Latest Central Bank of Kenya Banking sector annual data shows the pandemic had a significant negative impact on the demand for residential mortgage loans.
The report shows that demand for residential mortgages declined in 2021 due to lack of affordability as a result of job losses, reduced disposable incomes and business closures.
According to the report, there was a decline in the level of investments in real estates due the impact of Covid-19.
Banks tightened their credit standards for access to mortgage loans last year due to increased uncertainties. A number of lenders restructured and reviewed their terms for mortgage loans during the period.
Several banks according to CBK recorded increase in non-performing loans due to reduced repayment ability.
"The outstanding value of non-performing mortgage loans increased marginally from Sh27.8 billion in December 2020, to Sh28.3 billion in December 2021," the report states.
The non-performing mortgage loans to gross mortgage loans ratio was 11.6 per cent in December 2021, as compared to 12.0 per cent in December 2020.
As the country grappled with a slow down, auctions and foreclosures due to low bids failed, as potential investors shunned mortgage deals.
Even so, the overall value of mortgage loans outstanding was Sh245.1 billion in December 2021, as compared to Sh232.7 billion in December 2020.
The increase, according to CBK was due to higher values of mortgages granted in 2021.

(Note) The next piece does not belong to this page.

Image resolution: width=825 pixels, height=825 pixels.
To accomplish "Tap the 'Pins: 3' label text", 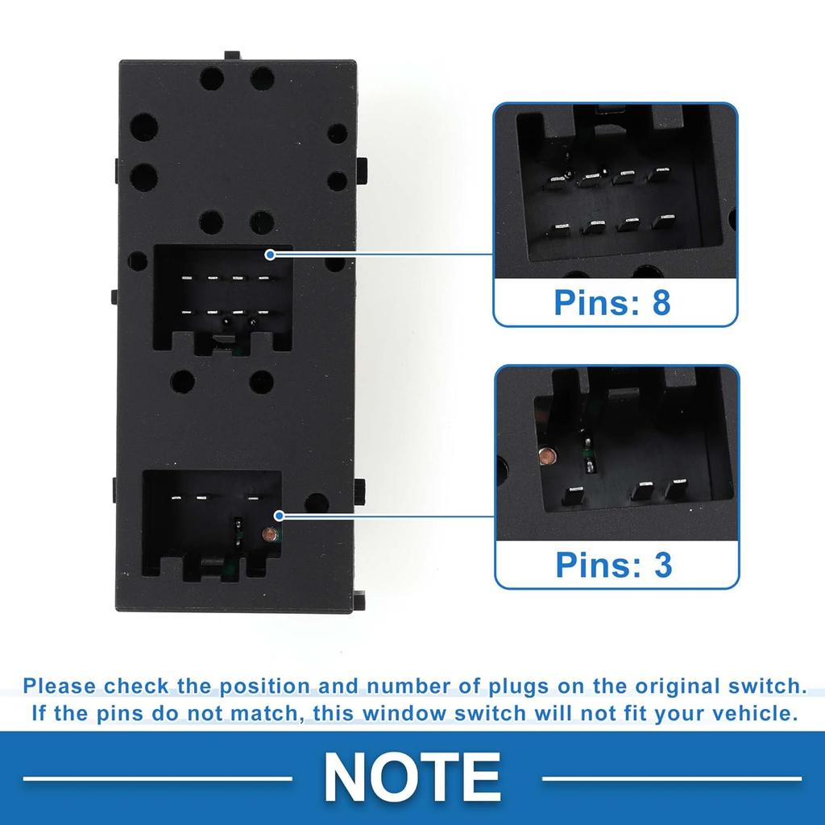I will tap(613, 565).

CBK governor Patrick Njoroge projects the uptake of mortgages to be subdued but steady this year as the country gets used to operating in the Covid-19 environment.
"Investors may also shy away from the mortgages market as they take a wait-and see approach to the general elections, scheduled for August polls," Njoroge said.
However, he said mortgages market will be supported by factors including the ongoing infrastructural developments being undertaken in the country that is expected to foster the shift of individuals to locations with affordable houses.
The implementation of the affordable housing programme (AHP) under the big four agenda is also foreseen as an opportunity to boost mortgage demand.
The National Treasury in the 2022-23 budget, allocated Sh27.7 billion to support the construction of affordable housing units and social housing units through the Affordable Housing Programme.
Out of this, Sh4.6 billion was allocated to the Kenya Mortgage Refinance Company for enhancement of the company's capital as well as for lending to primary mortgage lenders.